Present Laughter is a comic play written by Noël Coward in 1939, but not produced until 1942, because the Second World War began while it was in rehearsal, and the West End theatres closed. The title is drawn from a song in Shakespeare's Twelfth Night that urges carpe diem ("present mirth hath present laughter"). The play has been frequently revived in Britain, the US and beyond.

The plot depicts a few days in the life of the successful and self-obsessed light comedy actor Garry Essendine as he prepares to travel for a touring commitment in Africa.

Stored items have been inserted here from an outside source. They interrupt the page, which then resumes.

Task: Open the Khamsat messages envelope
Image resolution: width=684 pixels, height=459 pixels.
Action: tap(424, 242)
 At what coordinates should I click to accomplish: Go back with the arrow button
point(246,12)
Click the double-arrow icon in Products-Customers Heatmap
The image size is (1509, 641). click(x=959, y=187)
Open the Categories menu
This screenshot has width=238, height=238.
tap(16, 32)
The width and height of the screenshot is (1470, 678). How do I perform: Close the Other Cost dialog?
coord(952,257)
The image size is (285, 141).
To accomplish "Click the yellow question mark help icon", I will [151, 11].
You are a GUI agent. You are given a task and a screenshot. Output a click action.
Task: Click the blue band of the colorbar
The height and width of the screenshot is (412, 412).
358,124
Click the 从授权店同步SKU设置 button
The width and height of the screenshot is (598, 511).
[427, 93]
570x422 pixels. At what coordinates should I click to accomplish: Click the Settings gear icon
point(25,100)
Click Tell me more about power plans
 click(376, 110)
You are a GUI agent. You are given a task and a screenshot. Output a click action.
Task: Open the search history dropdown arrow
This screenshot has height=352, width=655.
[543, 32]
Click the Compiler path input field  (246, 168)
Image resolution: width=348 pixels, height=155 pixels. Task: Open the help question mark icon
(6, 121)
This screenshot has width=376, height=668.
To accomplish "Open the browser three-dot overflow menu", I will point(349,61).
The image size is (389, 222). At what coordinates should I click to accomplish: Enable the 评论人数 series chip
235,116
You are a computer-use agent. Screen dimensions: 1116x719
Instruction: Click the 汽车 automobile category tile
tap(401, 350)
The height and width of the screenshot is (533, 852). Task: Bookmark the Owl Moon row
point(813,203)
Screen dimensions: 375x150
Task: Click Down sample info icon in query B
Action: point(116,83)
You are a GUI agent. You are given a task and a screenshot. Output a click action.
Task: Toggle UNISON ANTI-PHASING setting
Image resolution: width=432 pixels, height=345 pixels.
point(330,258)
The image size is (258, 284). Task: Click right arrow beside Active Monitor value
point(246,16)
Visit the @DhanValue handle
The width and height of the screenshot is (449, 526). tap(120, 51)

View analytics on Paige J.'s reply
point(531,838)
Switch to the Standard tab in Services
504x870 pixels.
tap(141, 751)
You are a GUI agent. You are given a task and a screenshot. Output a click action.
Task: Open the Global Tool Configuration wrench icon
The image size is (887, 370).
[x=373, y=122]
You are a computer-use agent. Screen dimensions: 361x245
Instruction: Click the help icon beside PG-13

Amid a series of events bordering on farce, Garry has to deal with women who want to seduce him, placate both his long-suffering secretary and his wife, cope with a crazed young playwright, and overcome his impending mid-life crisis (he has recently turned forty). The character is a caricature of the author's real-life persona, as Coward acknowledged.

Coward starred as Garry during the original run, which began with a long provincial tour to accommodate wartime audiences. He reprised the role in the first British revival and later in the United States and Paris. Subsequent productions have featured Albert Finney, Peter O'Toole, Donald Sinden, Ian McKellen, Simon Callow and Andrew Scott, and in the United States Clifton Webb, Douglas Fairbanks Jr., George C. Scott, Frank Langella and Kevin Kline.

==Background==
In April and May 1939 Noël Coward wrote two contrasting comedies, both with titles drawn from Shakespeare. One, This Happy Breed, was set in a modest suburban household; the other, originally titled Sweet Sorrow, later Present Laughter, depicted the affairs of a star actor. The title "Present Laughter" is drawn from the song "O Mistress Mine" in Twelfth Night, Act 2, Scene 3, which urges carpe diem ("present mirth hath present laughter"). (Note: The word present in the title is pronounced as the adjective /ˈprɛzənt/, and not the verb /prᵻˈzɛnt/. "This happy breed", referring to the English nation, is a quotation from Richard II, Act 2, Scene 1; "sweet sorrow" is from Romeo and Juliet, Act 2, Scene 2.) The plot of Present Laughter had been forming in Coward's mind over the previous three years, but he recalled in his memoirs that once he began writing it, the play was completed in six days. He described it as "a very light comedy ... written with the sensible object of providing me with a bravura part". He planned to appear in both the new plays in the autumn of 1939, and they were in rehearsal for a pre-London tour when the Second World War began on 2 September; all theatres were closed by government order, and the production was shelved.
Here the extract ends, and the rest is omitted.